SUPPLIED DATA -
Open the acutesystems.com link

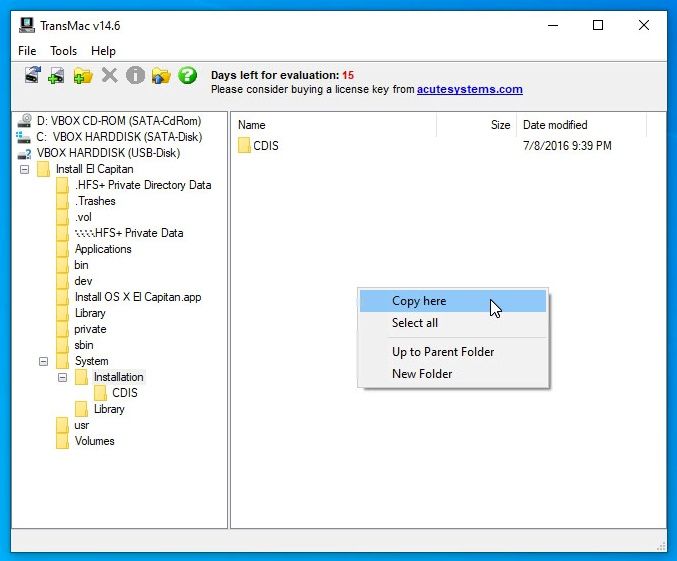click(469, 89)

* * *

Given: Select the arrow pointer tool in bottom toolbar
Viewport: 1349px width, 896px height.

...

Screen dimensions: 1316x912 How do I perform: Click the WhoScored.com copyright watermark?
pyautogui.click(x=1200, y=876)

BRIEF - From the records above, print exactly the lines that run from the line with "Given: Select the" to the line with "Viewport: 1349px width, 896px height.", inclusive.

RESPONSE AREA -
Given: Select the arrow pointer tool in bottom toolbar
Viewport: 1349px width, 896px height.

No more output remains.